ST. LOUIS – According to a St. Louis Fed study released last month, the U.S. “may be witnessing the early stages of AI-driven job displacement,” with a weighting toward the sectors which adopted the emerging technology most heavily.
The research, released on Aug. 26, sought to establish whether AI is contributing to rising unemployment. This comes after an unwelcome surprise in the labor market early last month when the Bureau of Labor Statistics hugely revised down its data: May’s tally was cut from 144,000 to 19,000, and June’s total was slashed from 147,000 to just 14,000, resulting in a combined loss of of 258,000.

The weaker picture of the economy prompted a raft of questions: Is hiring slowing because of fears over Trump’s tariff plan? Is the employment market slowing because of uncertainty more widely? Or is there a factor which is fundamentally reshaping the labor market?
We have also heard the many, many warnings about jobs displaced owing to AI. Is there a possibility that this is driving the underlying shake-up?
“According to the nationally representative Real-Time Population Survey (RPS), 23% of employed workers used generative AI for work at least once per week as of late 2024—a remarkable adoption rate for such a nascent technology,” wrote St.
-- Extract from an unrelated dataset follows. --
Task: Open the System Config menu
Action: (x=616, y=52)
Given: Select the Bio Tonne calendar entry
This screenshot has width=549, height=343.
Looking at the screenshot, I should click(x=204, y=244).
Louis Fed researchers Serdar Ozkan and Nicholas Sullivan. “Despite this widespread integration, we still know surprisingly little about AI’s employment effects because of the newness of the technology.”
What FRED, the St. Louis Fed’s online database, can chart is the percentage point change in unemployment between 2022 and 2025 in certain industries, and its correlation to AI exposure in each of the sectors.
The research showed a correlation coefficient of 0.57, meaning generally the occupations that embraced generative AI most intensively showed the largest unemployment increases. Those sectors included, at the extreme end, computers and math. In these professions, AI adoption was at a little under 80% while the unemployment change increased by 1.2% over the past three years.
Of course, if you’ve checked in on tech employment over the past three years, AI hasn’t been the only story in town. Big Tech especially was criticized for over-hiring during the pandemic, prompting a wave of layoffs in the years following.
Former PayPal executive Keith Rabois, for example, said in 2023 the axing of many roles was overdue: “All these people were extraneous, this has been true for a long time; the vanity metric of hiring employees was this false god in some ways … There’s nothing for these people to do—it’s all fake work. Now that’s being exposed, what do these people actually do? They go to meetings.”
Likewise tech specialists—particularly those in the AI field—told Fortune they were being paid six-figure sums to be “penned” in by certain companies in order to stop rivals hiring top talent. Yet by hiring these individuals with no real job for them to do, the employees often ended up doing a 10-minute task a day before using their working hours as free time.
Big Tech didn’t try to hide the correction either. Mark Zuckerberg launched his “year of efficiency” in 2023 which shrank headcount by 22% after years of double-digit growth, with Alphabet’s Sundar Pichai adding in 2024 that Google would be “removing layers to simplify execution and drive velocity.”